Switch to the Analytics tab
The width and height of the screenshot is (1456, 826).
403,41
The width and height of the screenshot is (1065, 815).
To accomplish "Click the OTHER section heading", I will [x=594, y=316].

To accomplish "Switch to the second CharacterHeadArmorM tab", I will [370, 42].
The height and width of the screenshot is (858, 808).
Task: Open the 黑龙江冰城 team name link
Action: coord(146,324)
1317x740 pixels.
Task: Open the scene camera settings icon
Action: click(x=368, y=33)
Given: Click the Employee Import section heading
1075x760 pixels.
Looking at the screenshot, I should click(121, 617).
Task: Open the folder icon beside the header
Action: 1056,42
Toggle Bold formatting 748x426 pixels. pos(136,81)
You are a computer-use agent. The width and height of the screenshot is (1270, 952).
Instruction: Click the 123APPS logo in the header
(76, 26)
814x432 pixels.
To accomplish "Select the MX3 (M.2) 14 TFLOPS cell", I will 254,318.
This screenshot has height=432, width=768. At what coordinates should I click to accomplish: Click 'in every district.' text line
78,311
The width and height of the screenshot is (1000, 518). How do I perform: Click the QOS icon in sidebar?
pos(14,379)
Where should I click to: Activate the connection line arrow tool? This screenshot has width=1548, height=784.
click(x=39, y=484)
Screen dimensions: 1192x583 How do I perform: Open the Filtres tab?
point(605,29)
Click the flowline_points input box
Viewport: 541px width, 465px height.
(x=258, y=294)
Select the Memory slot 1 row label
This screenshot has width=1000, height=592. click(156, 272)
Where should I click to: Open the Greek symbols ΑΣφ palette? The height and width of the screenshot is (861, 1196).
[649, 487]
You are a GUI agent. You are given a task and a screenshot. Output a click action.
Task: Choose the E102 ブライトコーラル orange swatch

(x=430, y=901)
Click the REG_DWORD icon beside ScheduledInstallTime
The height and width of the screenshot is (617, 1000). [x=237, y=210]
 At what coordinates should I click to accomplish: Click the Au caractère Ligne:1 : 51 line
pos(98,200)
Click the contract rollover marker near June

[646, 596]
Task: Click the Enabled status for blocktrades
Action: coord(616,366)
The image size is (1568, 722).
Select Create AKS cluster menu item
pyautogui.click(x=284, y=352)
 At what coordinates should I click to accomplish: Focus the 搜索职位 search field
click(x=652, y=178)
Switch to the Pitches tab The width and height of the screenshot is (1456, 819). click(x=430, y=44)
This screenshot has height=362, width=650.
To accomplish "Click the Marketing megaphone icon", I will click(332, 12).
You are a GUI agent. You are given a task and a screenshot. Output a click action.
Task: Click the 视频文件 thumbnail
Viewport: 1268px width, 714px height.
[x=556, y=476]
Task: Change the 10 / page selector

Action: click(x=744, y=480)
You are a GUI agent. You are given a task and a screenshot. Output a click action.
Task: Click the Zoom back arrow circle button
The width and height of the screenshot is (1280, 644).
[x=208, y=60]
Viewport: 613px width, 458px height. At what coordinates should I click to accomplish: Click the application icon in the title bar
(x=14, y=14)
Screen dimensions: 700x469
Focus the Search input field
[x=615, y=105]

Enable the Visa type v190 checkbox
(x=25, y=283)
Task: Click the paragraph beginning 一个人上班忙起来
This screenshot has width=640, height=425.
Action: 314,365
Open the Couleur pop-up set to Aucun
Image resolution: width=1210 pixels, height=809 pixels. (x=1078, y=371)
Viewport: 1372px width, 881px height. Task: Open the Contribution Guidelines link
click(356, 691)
::::::
■ Work to do
Please repeat the records above without changes, starting at the line containing "Task: Change the 10 / page selector" and ending at the line containing "[x=208, y=60]", with both of those lines included.

■ Result of this task
Task: Change the 10 / page selector

Action: click(x=744, y=480)
You are a GUI agent. You are given a task and a screenshot. Output a click action.
Task: Click the Zoom back arrow circle button
The width and height of the screenshot is (1280, 644).
[x=208, y=60]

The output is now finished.